We then build a list of initial candidates, based on the definitions in the instance table and the variables in the context.

The list of initial candidates is an overapproximation to the set of all possible solutions — it’s possible, at this step, that some candidates are ill-typed.
We narrow those initial candidates to those that could actually solve the instance goal. This is the most complicated — and most expensive! — step.

A candidate could be rejected by a variety of reasons:
- It might be in the instance table despite not being in scope.
- It might under be in scope only under a qualified name, and the user has asked us not to use qualified names for instances.
- It might not even be type-correct, since we consider all the local ⦃...⦄-variables as candidates;
However, unlike in Lean (but like in GHC), this narrowing does not do any backtracking. That is, when considering whether a candidate might solve a goal, we only consider its head, and not its context.
If we’re left with a single candidate, the instance goal is solved, and we’re technically done. If there are no candidates, that’s an immediate failure.

However, if there are multiple candidates, we don’t immediately report a failure. The type of the instance goal might be insufficiently determined, e.g. because of a metavariable, so we set this particular instance goal aside to revisit later. The second time we try it, if there’s still overlap, we report the failure to the user.

COLLECTED DATA:

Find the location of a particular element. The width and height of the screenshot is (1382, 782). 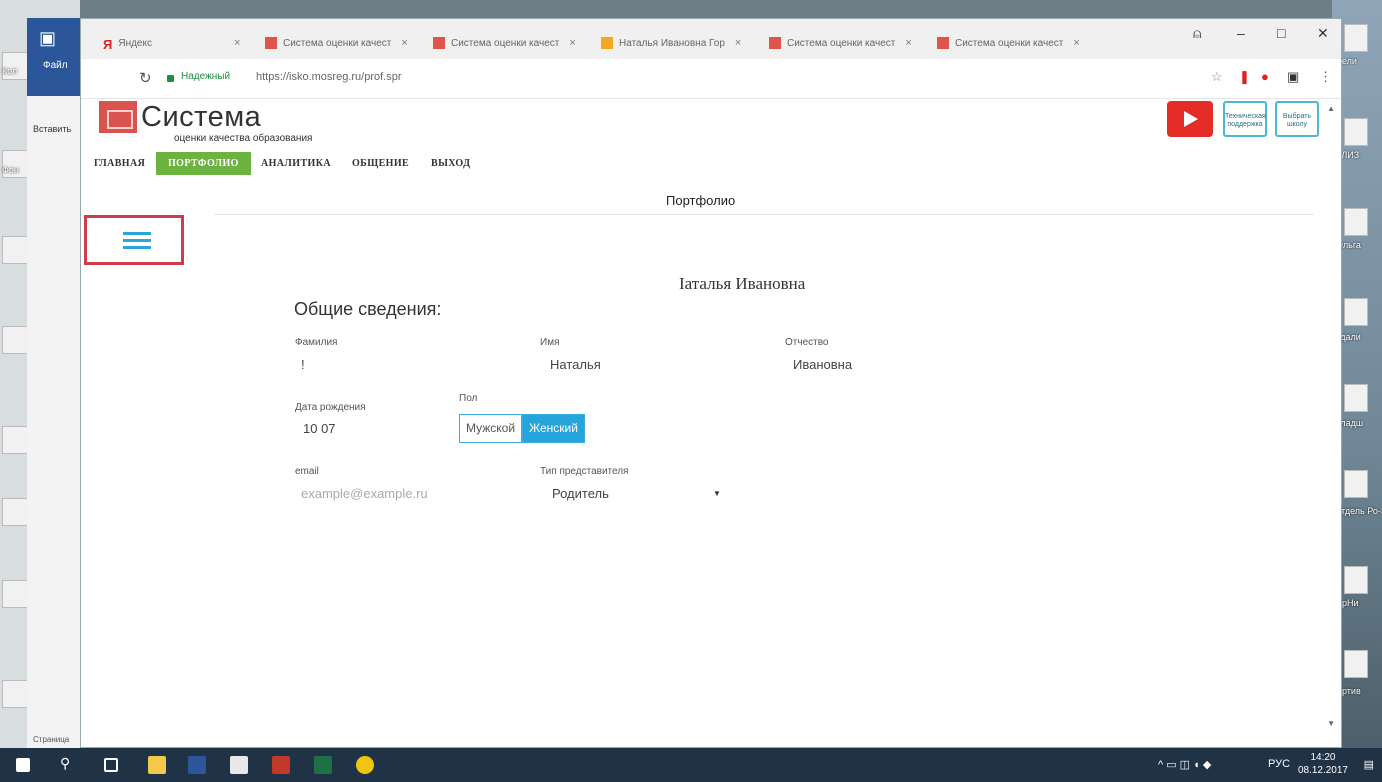

rep-type-label: Тип представителя is located at coordinates (584, 472).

ACTIONS TO TAKE:
1 - In the passage on instance search, why aren't multiple remaining candidates reported as a failure right away? Answer in one to three sentences.
2 - Return the part of the instance search passage starting at "If we’re left" and ending at "to the user.", copied word for word.
The data plays no part in this work.

SOLUTIONS TO THE EXERCISE:
1 - The type of the instance goal might be insufficiently determined, for example because of a metavariable. The goal is set aside to be revisited later, and a failure is reported only if there is still overlap on the second try.

2 -
If we’re left with a single candidate, the instance goal is solved, and we’re technically done. If there are no candidates, that’s an immediate failure.

However, if there are multiple candidates, we don’t immediately report a failure. The type of the instance goal might be insufficiently determined, e.g. because of a metavariable, so we set this particular instance goal aside to revisit later. The second time we try it, if there’s still overlap, we report the failure to the user.